He was right too to point out that Boris Johnson’s main contribution to political debate recently has been to lead the charge for a cut in the top rate of tax, which surely would just been more cuts in public spending in some of the country’s most challenged areas.

Much of the political focus today will inevitably be on Mr Cameron. But how Boris handles himself when he flies in from Canada will matter too. Leadership really counts in these crisis situations.

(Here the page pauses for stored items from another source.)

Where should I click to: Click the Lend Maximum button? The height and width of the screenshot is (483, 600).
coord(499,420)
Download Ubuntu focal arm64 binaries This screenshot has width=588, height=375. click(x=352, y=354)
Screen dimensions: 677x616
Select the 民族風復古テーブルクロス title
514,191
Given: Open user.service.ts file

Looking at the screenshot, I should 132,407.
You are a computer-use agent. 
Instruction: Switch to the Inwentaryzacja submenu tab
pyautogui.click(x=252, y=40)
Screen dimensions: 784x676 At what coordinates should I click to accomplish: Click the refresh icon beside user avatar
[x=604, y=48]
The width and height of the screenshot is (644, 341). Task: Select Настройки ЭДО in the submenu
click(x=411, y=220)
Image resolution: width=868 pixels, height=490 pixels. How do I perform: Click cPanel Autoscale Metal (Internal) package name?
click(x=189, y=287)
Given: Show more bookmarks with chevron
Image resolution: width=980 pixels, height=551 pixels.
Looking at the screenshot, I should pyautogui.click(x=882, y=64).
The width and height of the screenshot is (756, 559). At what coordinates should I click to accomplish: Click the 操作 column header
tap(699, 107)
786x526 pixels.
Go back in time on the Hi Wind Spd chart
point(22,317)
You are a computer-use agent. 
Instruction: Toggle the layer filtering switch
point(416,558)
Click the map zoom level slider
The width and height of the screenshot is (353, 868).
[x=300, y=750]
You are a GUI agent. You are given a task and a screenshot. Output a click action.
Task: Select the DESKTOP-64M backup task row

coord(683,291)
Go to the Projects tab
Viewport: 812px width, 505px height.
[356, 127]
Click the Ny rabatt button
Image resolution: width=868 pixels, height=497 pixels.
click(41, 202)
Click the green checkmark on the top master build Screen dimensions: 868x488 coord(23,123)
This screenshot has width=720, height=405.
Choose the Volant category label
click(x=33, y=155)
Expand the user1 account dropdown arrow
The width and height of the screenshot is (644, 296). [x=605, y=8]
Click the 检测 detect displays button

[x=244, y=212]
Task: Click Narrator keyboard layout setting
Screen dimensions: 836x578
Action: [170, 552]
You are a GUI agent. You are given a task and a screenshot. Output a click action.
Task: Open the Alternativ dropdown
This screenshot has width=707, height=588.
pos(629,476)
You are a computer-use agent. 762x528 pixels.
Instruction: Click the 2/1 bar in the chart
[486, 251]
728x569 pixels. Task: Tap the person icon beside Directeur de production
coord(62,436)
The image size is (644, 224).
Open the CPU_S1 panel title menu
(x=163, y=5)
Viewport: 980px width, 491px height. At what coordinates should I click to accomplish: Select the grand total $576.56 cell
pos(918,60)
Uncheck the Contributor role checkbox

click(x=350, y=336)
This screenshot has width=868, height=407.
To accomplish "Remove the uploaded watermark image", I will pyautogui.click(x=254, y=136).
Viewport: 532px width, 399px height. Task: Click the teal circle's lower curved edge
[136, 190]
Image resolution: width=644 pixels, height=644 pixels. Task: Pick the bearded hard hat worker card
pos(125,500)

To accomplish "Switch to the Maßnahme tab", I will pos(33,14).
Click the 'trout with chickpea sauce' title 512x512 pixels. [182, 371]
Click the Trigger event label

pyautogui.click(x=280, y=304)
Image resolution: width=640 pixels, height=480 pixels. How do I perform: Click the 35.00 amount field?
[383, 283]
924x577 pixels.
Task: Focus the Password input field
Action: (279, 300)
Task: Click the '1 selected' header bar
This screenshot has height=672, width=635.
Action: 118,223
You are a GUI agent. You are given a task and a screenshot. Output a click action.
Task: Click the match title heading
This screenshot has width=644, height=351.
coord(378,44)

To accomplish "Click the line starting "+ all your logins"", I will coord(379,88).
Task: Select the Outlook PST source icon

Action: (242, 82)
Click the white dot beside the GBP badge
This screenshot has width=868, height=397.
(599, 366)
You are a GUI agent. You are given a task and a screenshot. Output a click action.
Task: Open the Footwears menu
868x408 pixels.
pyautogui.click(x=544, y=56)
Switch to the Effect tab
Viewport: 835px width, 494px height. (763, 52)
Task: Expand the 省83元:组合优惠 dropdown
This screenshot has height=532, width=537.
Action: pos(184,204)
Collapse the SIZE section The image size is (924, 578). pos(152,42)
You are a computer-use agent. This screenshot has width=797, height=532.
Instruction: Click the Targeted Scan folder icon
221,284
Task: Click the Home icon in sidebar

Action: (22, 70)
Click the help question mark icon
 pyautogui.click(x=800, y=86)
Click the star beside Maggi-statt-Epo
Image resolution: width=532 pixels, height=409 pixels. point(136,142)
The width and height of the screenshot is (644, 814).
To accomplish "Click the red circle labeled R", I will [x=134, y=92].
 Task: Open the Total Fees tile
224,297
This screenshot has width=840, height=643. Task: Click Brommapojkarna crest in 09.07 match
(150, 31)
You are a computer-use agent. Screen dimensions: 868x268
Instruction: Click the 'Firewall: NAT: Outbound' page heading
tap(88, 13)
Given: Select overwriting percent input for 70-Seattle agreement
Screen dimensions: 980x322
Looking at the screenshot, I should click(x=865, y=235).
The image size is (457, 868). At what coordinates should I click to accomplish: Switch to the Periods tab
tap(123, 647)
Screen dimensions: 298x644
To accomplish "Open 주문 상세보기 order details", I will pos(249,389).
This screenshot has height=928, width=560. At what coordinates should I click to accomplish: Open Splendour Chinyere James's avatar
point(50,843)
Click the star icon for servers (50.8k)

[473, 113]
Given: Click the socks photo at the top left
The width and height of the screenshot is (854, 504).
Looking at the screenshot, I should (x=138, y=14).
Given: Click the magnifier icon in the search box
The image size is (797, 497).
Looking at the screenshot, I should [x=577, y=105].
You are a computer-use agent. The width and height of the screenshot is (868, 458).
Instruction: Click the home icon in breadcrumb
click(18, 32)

Nobody has handled it well so far, but that matters less than how they handle it now. These are the moments that test leaders, and the public are very good at judging whether the tests are being passed.

  • Mark Wright

    If the public perceive a correlation of any restoration of law and order on the streets tonight with the return of our Prime Minister then David Cameron could well face a significant backlash as to why he did not sooner.

  • Sam

    Hello, I’ve always been a supporter of Ken and was seriously disappointed when Boris was voted in. However Ken did himself absolutely no favours on the BBC last night by harking back to his past glories and leadership, with no seeming heartfelt sympathy or constructive advice rather just a denigration of Boris – was not the time to start campaigning, pompous and out of touch not descriptors I normally connect to Ken.
    Have you come across this yet?
    http://pennyred.blogspot.com/2011/08/panic-on-streets-of-london.html

    The best attempt to catch a mood and and give a background so far, (though surprisingly Mary Riddel at The Telegraph did a good write up) a lot to do with a great writing style but also a good grasp of the background and its impact.

  • It’s got to be a two stage response:

    Firstly – ensuring the police have the resources and support they need to get back on top of law and order and publicising that those responsible are being held properly and fairly to account throughout the chain of responsibility.

    Secondly – actively listening and being seen to actively listen to those who know how to make the difference to the lives of the disaffected and developing and publicising new and real routes forward for them.

  • Chris lancashire

    Quite right that strong leadership is required. Great shame therefore that MPs have just finished removing the top echelon of the Met over the ludicrous phone hacking saga. Too much to hope that they might feel some responsibility?

  • ambrosian

    Although I’ve followed these events closely I seem to have missed those people who have been claiming that rioting and looting is acceptable behaviour. Maybe I’d left the TV to make a cup of tea. For someone must have been saying this. How else to explain the ceaseless stream of politicians and public figures angrily asserting that this is “totally unacceptable”?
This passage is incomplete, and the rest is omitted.